Noci e Mandorle: Alleati Preziosi per la Perdita di Peso e la Salute

Nel vasto mondo delle diete, la dieta chetogenica ha guadagnato popolarità grazie alla sua efficacia nel favorire la perdita di peso e migliorare la salute metabolica. Uno dei pilastri di questa dieta è la moderazione nell'assunzione di carboidrati, ma ciò non significa dover rinunciare a snack gustosi e nutrienti. La dieta chetogenica si basa sulla promozione della chetosi, uno stato in cui il corpo brucia i grassi come principale fonte di energia al posto dei carboidrati. Le mandorle si adattano perfettamente a questa filosofia.

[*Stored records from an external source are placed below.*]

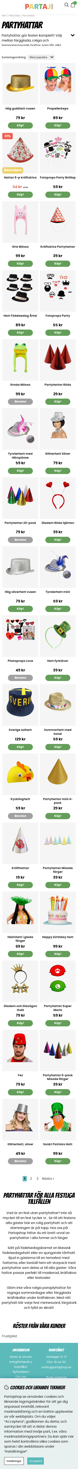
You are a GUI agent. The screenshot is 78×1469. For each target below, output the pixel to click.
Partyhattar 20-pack (20, 523)
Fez (20, 1075)
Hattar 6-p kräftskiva (20, 177)
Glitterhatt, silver (20, 1144)
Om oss (20, 1376)
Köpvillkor (20, 1367)
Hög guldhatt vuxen (20, 108)
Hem (4, 16)
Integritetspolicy (20, 1362)
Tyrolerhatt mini (58, 592)
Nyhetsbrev (21, 1371)
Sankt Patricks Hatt (57, 1144)
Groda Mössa (20, 384)
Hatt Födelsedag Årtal (20, 315)
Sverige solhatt (20, 730)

Mandorle: Un Superfood per la Dieta Chetogenica

Le mandorle, frutti dell'albero di mandorlo (Prunus dulcis), sono ampiamente apprezzate per il loro sapore ricco e la loro consistenza croccante. In 100 grammi di mandorle, ci sono solo circa 4-6 grammi di carboidrati netti, che rappresentano la differenza tra i carboidrati totali e le fibre. Inoltre, le mandorle sono ricche di grassi sani, in particolare acidi grassi monoinsaturi e acido linoleico, che forniscono energia duratura e contribuiscono a una sensazione di sazietà.

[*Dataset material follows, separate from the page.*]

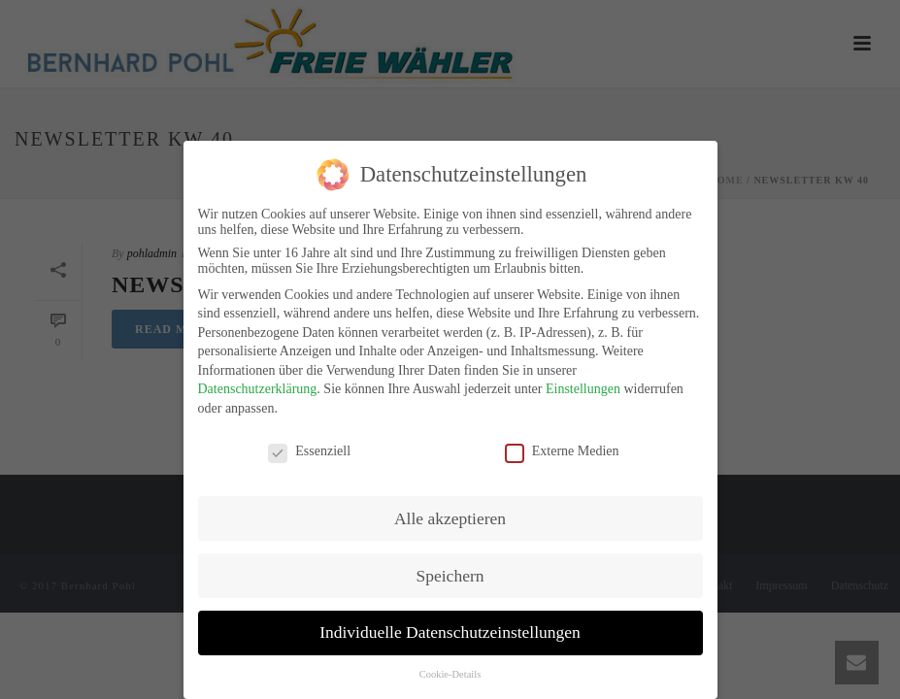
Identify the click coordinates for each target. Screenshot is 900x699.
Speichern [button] (450, 570)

I Benefici Nutrizionali delle Mandorle

Le mandorle sono un concentrato di benefici nutrizionali. Sono una fonte eccellente di vitamina E, un antiossidante che aiuta a proteggere le cellule dai danni causati dai radicali liberi. Le mandorle possono essere consumate in diverse modalità all'interno di una dieta chetogenica. Si possono gustare come spuntino da sole, oppure si possono incorporare nelle insalate, nello yogurt greco oppure, utilizzando la farina di mandorle, si possono realizzare ricette di pane o biscotti a basso contenuto di carboidrati. Le mandorle rappresentano una scelta nutriente e deliziosa per coloro che seguono una dieta chetogenica.

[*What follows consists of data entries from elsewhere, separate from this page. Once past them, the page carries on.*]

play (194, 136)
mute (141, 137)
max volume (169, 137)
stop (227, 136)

La mandorla è un frutto tipico del Sud Italia. Talmente importante da essere inserito nella lista dei Prodotti Agroalimentari Italiani. Si tratta di un ingrediente molto utilizzato in cucina, che ora sta prendendo sempre più piede in quanto surrogato per latte e derivati in versione vegana.

Storia e Origine delle Mandorle

Si trovano testimonianze scritte sulle mandorle fin nei Veda Induisti del 5000 a.C. Questo perché, sin da allora, ne erano riconosciute le qualità e le molteplici proprietà nutritive. Il mandorlo è una pianta originaria dell’Asia. Giunge in Europa, in particolare nel Sud Italia durante gli scambi commerciali con i Fenici. Da quel momento si diffuse in tutto il bacino del Mediterraneo. Cristoforo Colombo la introdusse in America. Negli ultimi anni è aumentata la produzione in California e in Iran, mentre è diminuita quella italiana che si trova costretta a dover importare parte dei prodotti per soddisfare il fabbisogno nazionale. La parola mandorla deriva dal greco amygdalus termine anticamente legato alla dea madre Cibale.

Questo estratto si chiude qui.